La Germania, ovviamente, avrà un peso rilevantissimo in questa partita. Ecco perché tutti si chiedono su chi potrebbero ricadere le preferenze di Angela Merkel. Se qualcuno pensa comunque che la Cancelliera guardi soltanto in casa propria, nel Ppe, si sbaglia di grosso.
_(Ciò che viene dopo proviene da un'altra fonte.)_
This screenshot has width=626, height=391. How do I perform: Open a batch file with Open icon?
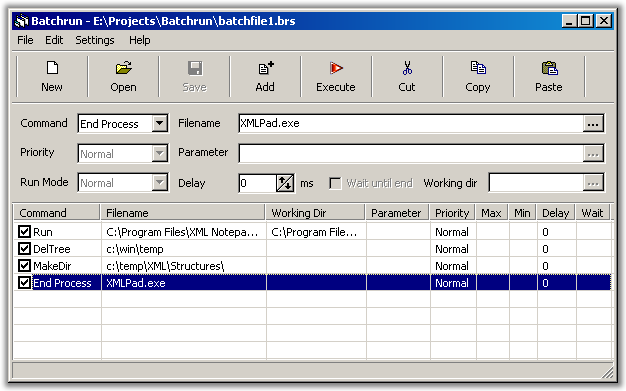pyautogui.click(x=123, y=68)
La sua attenzione è puntata su tutti e tre i principali raggruppamenti politici in campo e alla base delle sue scelte non ci saranno certo ragioni ideologiche e motivi identitari. Non è affatto escluso, pertanto, che, dopo qualche diffidenza iniziale, il suo sostegno possa andare, nella trattativa che si aprirà dopo le elezioni, proprio al suo connazionale Martin Schulz, sulla base dello stesso accordo che ha portato in patria alla nascita della Grosse Koalition. Ne ha riferito recentemente anche Der Spiegel, parlando di “appoggio indiretto” della Cancelliera al leader socialdemocratico.
Certo è che, elezioni a parte, le grandi manovre a Bruxelles sono già iniziate, per tutte le caselle che da qui a poco dovranno essere riempite.